Karachi Blues have had the most successes, winning the Quaid-e-Azam Trophy nine times. Pakistan International Airlines (PIA) are next with seven wins, followed by Karachi, Karachi Whites, and National Bank with five each. United Bank and Sui Northern Gas Pipelines Limited (SNGPL) have four wins each; Habib Bank, Lahore and Sialkot have three; Bahawalpur, Peshawar and Railways have two outright wins; while Central Punjab and Khyber Pakhtunkhwa have two including one shared title after they tied the 2020–21 final.

==Records==
Some team and individual records in the Quaid-e-Azam Trophy are listed in the table below:

| Record | Score/figures | Player(s)/team | Season/match details |
Team records
| Highest innings total | 951 for 7 declared | Sind | vs. Balochistan (18 February 1974) |
| Lowest innings total | 29 | Dacca University and Education Board | vs. Dacca (3 March 1965) |
Batting records
| Most runs (season) | 1,249 | Kamran Ghulam (Khyber Pakhtunkhwa) | 2020–21 season |
| Most runs (match) | 499 | Hanif Mohammad (Karachi) | vs. Bahawalpur (8 January 1959) |
Most runs (innings)
| Highest partnership | 580 (2nd wicket)† | Rafatullah Mohmand & Aamer Sajjad (WAPDA) | vs. SSGC (3 December 2009) |
Bowling records
| Best figures (innings) | 10 for 28 | Naeem Akhtar (Rawalpindi Blues) | vs. Peshawar B (2 December 1995) |
| Best figures (match) | 16 for 141 | Saad Altaf (Rawalpindi) | vs. FATA (2 November 2017) |
Wicketkeeping records
| Most dismissals (match) | 12 (all caught) | Kashif Mahmood (Lahore Shalimar) | vs. Abbottabad (29 October 2010) |
Fielding records
| Most catches (match) | 8 | Naved Yasin (State Bank of Pakistan) | vs.
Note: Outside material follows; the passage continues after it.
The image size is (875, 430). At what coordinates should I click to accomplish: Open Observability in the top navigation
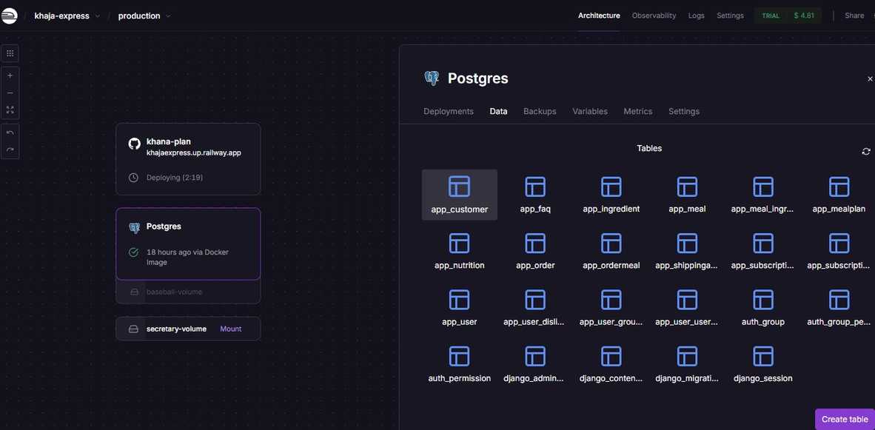[654, 16]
Bahawalpur Stags (18 October 2014) |

 – This was a world record partnership for the second wicket in first-class cricket.

==Broadcasters==

| Territory | Years | Channels |
|---|---|---|
| Pakistan | 2022–23 | PTV Sports HD Pakistan Cricket Team on Facebook Pakistan Cricket on YouTube |
| Central Asia:- Kazakhstan; Kyrgyzstan; Tajikistan; Turkmenistan; Uzbekistan; | 2022–23 | PTV Sports HD |
| East Asia:- China; | 2022–23 | PTV Sports HD |
| North Asia:- Russia; | 2022–23 | PTV Sports HD |
| South Asia:- Afghanistan; Bangladesh; Bhutan; India; Maldives; Nepal; Sri Lanka; | 2022–23 | PTV Sports HD |

==See also==

- President's Trophy
- Pakistan Cup
- National T20 Cup
- Pakistan Super League
- Kashmir Premier League (Pakistan)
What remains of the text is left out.